1. Instituto de Medicina Preventiva Veterinaria, Facultad de Ciencias Veterinarias, Universidad Austral de Chile, Valdivia, Chile; 2. Escuela de Graduados, Facultad de Ciencias Veterinarias, Universidad Austral de Chile, Valdivia, Chile; 3. Instituto de Farmacología y Morfofisiología, Facultad de Ciencias Veterinarias, Universidad Austral de Chile, Valdivia, Chile; 4. Instituto de Patología Animal, Facultad de Ciencias Veterinarias, Universidad Austral de Chile, Valdivia, Chile; 5. Programa de Investigación Aplicada en Fauna Silvestre, Facultad de Ciencias Veterinarias, Universidad Austral de Chile, Valdivia, Chile; 6. Laboratorio de Ecología de Enfermedades, Instituto de Ciencias Veterinarias del Litoral (ICiVet-Litoral), Universidad Nacional del Litoral (UNL) – Consejo Nacional de Investigaciones Científicas y Técnicas (CONICET), Santa Fe, Argentina.

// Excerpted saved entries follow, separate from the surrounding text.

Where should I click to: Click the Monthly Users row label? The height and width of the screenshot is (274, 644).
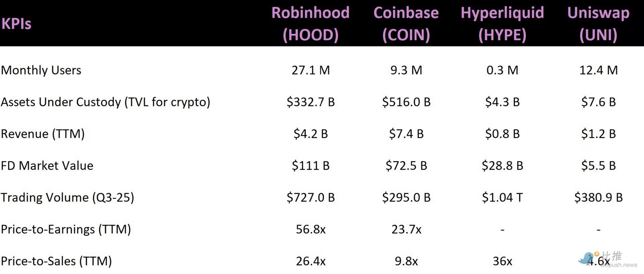pos(41,70)
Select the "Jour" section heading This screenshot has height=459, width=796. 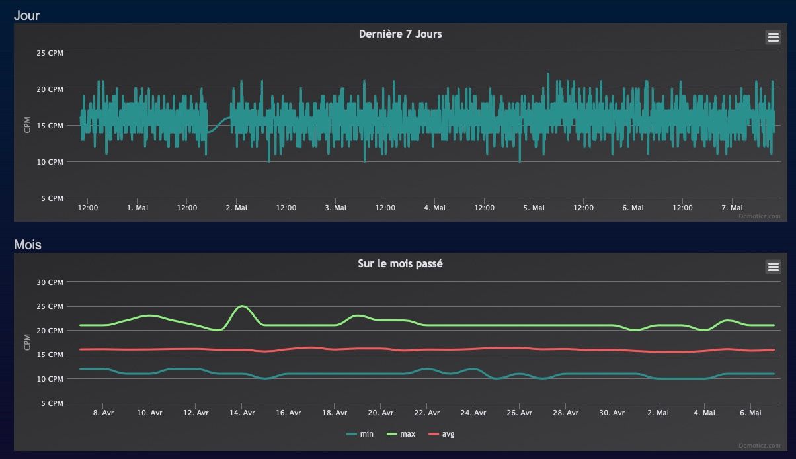[x=26, y=15]
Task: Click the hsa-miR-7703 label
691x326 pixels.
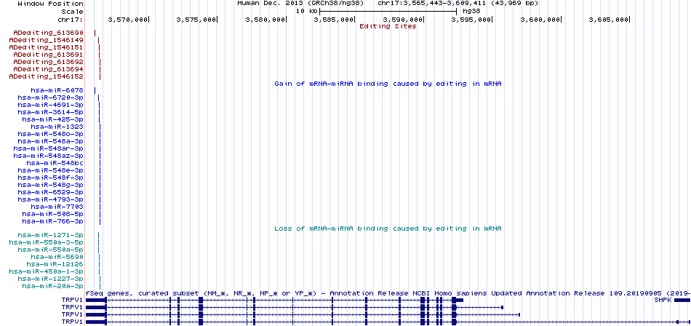Action: coord(57,207)
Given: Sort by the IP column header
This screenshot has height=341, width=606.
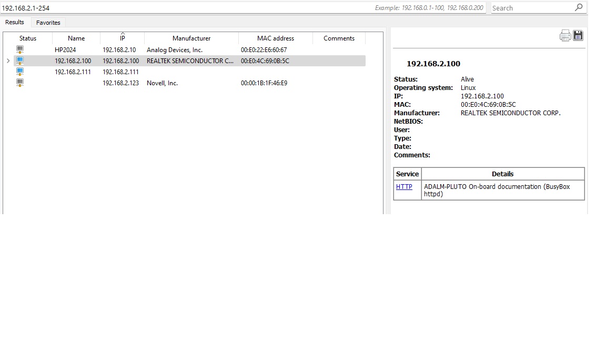Looking at the screenshot, I should point(122,38).
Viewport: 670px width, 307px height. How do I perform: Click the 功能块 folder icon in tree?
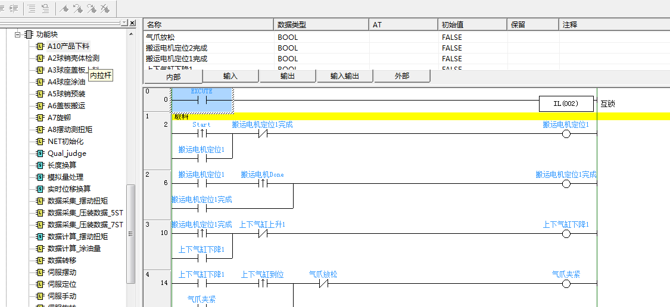coord(29,35)
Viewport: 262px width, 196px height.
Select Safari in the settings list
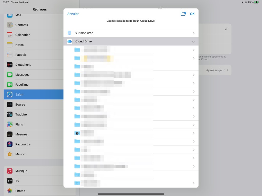tap(19, 95)
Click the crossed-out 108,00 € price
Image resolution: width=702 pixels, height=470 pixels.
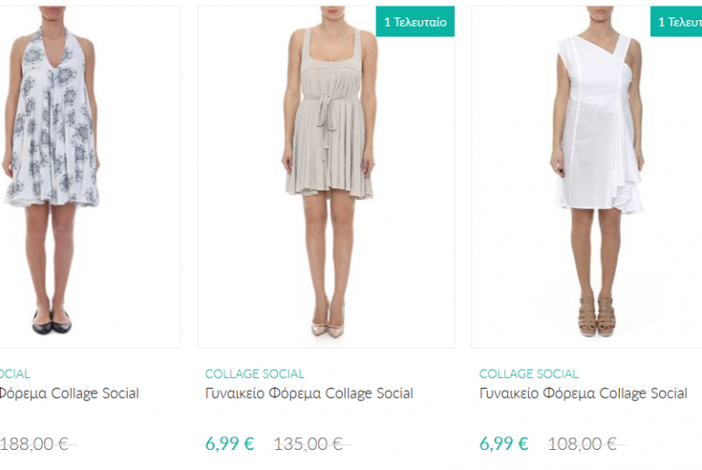pyautogui.click(x=583, y=444)
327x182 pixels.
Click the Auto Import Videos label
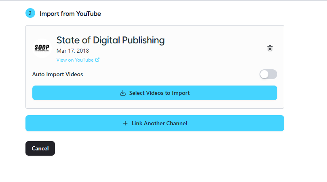coord(57,74)
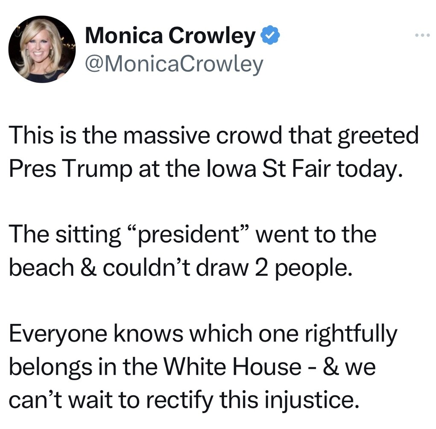This screenshot has width=436, height=429.
Task: Click the line starting "The sitting"
Action: (193, 235)
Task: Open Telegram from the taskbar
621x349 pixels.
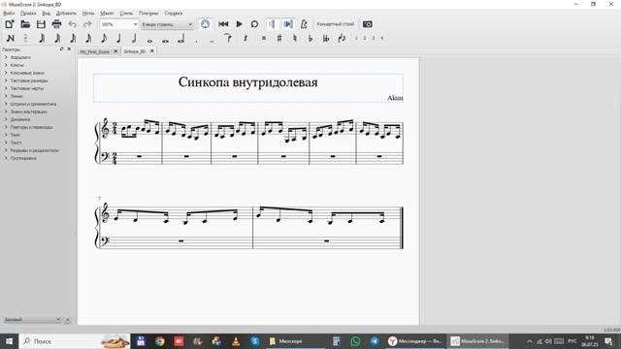Action: [375, 341]
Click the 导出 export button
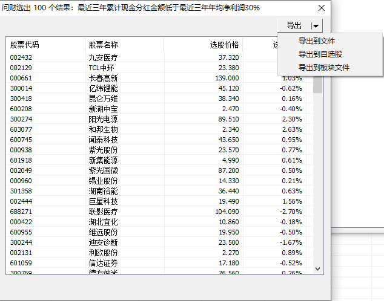Viewport: 384px width, 301px height. 294,25
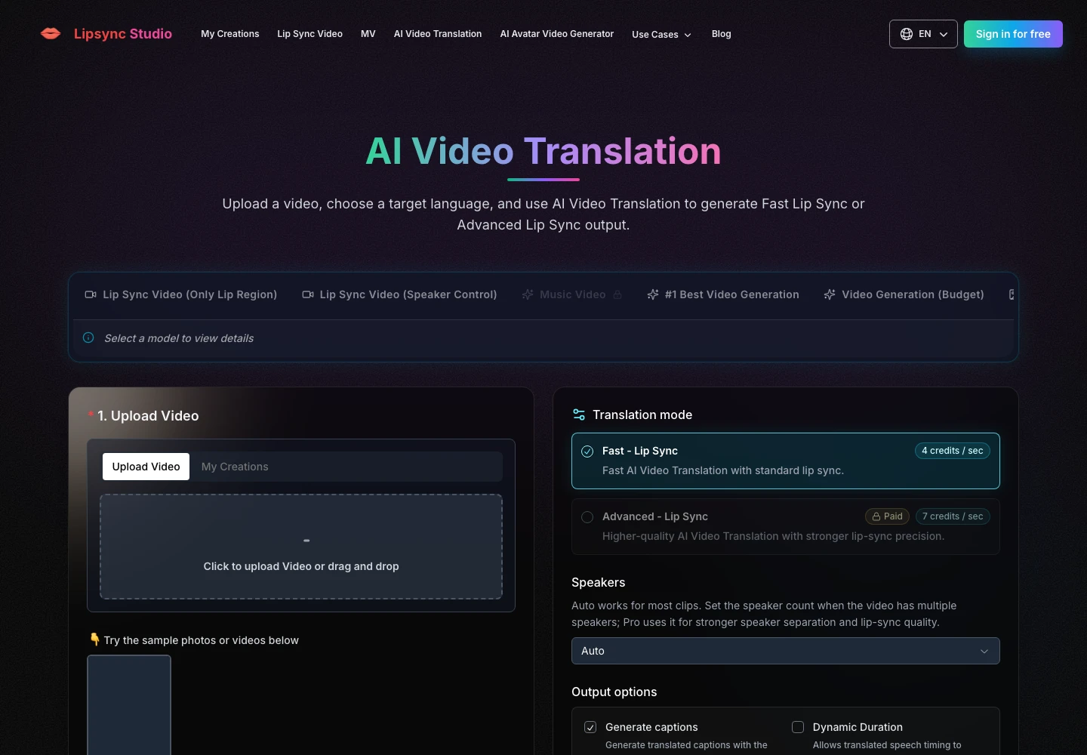Expand the Use Cases menu
The height and width of the screenshot is (755, 1087).
[661, 35]
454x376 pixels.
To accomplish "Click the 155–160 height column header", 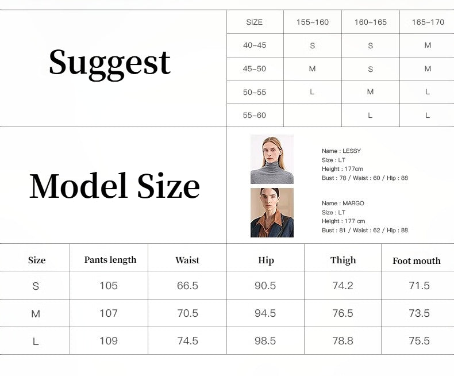I will (x=313, y=22).
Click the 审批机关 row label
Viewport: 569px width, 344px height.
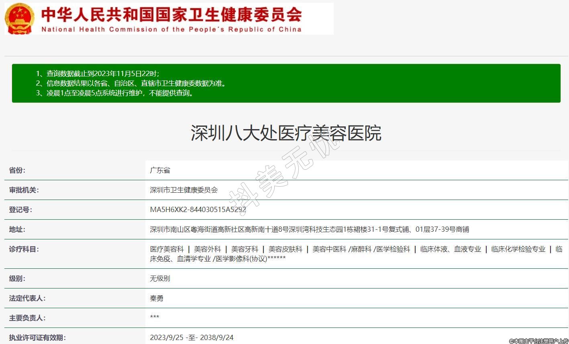[x=24, y=190]
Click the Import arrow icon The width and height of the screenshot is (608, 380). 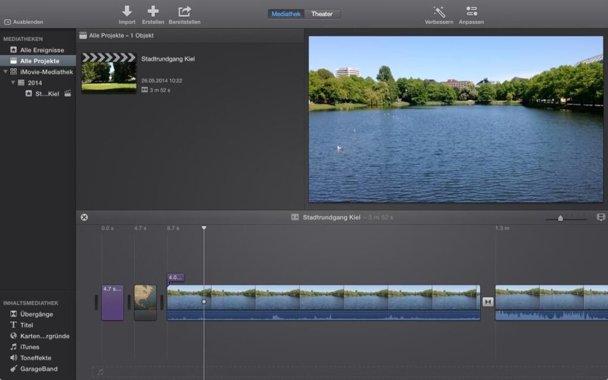127,11
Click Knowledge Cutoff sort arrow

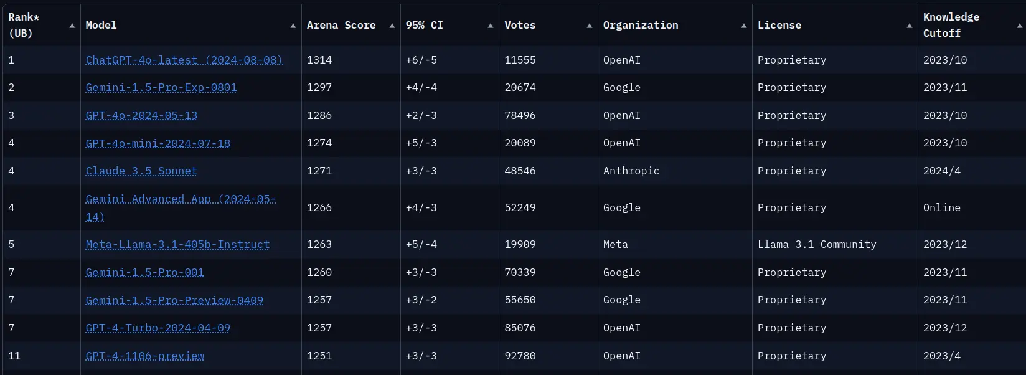(x=1019, y=26)
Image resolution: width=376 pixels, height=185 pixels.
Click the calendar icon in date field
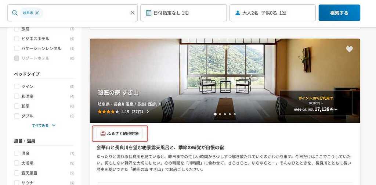149,13
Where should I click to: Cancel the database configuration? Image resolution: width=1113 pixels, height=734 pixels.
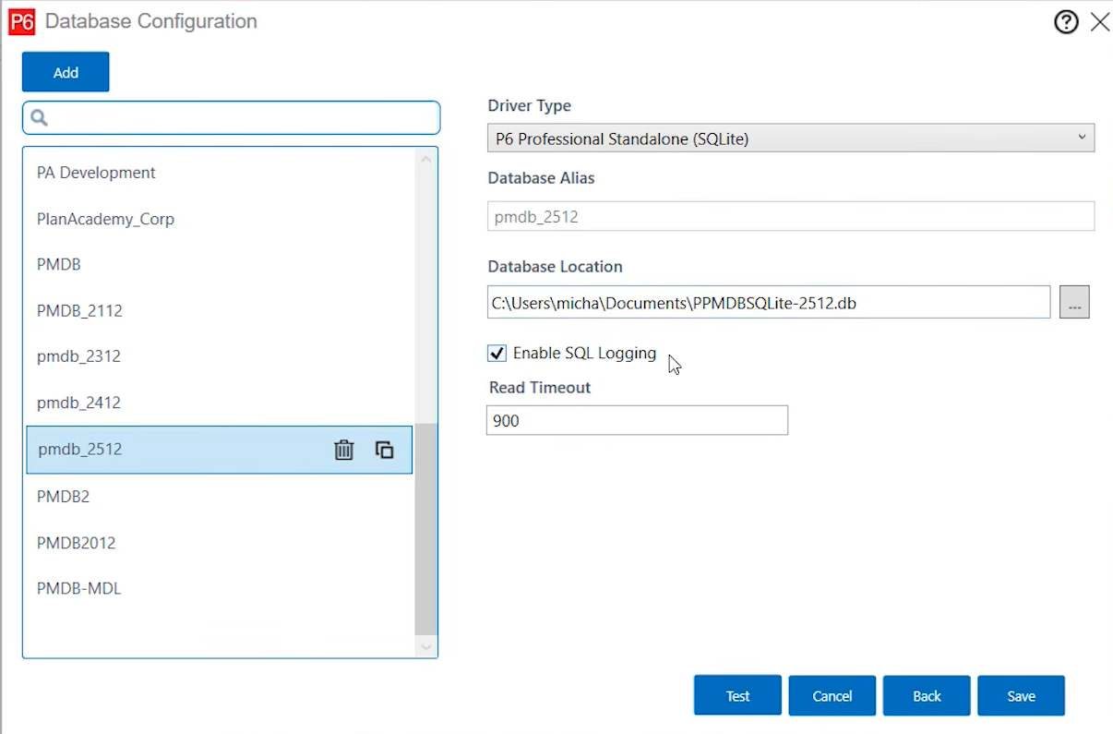[x=832, y=695]
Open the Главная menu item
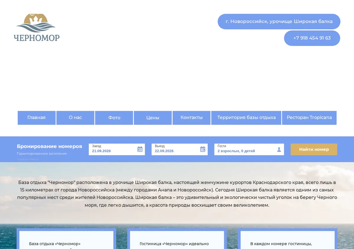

Ponente: Esperanza Beltrami, beltramiwoelkar@gmail.com

Studying immune responses in wildlife species is challenging, due to a great lack of background knowledge about genetic and physiological aspects of wild species, and the need to adapt some laboratory techniques from their domestic counterparts. We studied immunological markers that represent defence mechanisms in a wild small mammal, Phyllotis darwini, captured in a semi-arid area of the Coquimbo region of Chile. We focused on detecting GATA3, IFNG, TBX21 and IL10, as well as potential internal control genes. We show technical steps and discuss the complexities for undertaking this research. From peripheral blood samples of live P. darwini, we extracted mRNA and RT-qPCR was performed to measure gene expression. This gene expression was standardized under a housekeeping gene to measure DCt. Specific primers were designed based on reference sequences of the genes and considering conserved segments from several species by a multiple alignment analysis. Gene expression was detected by real-time PCR and products sequenced. From a total of 40 blood samples of P. darwini, GATA3 amplified in 27.5% of the samples, TBX21 in 60% and the housekeeping, YWHAZ in 87.5% of the samples. We failed to detect IFNG, IL10, and the housekeeping SDHA in blood samples with any of the designed primers. Average DCt was higher for GATA3 (6.8) than for TBX21 (3.9), indicating a higher expression of the later which is associated to an inflammatory and Th1 immune response. This is the first study that reports immunological markers sequences from a South American wild mammal. The immunological markers identified here represent phenotypic subsets of lymphocytes with specific defence functions against infection. Future quantification of the expression levels of these genes will allow us to better understand how immune phenotypes are allocated under different parasite types and how responses vary across contrasting environmental scenarios. Fondecyt 1180119, 1211190, PhD grant 21171018, 21201700.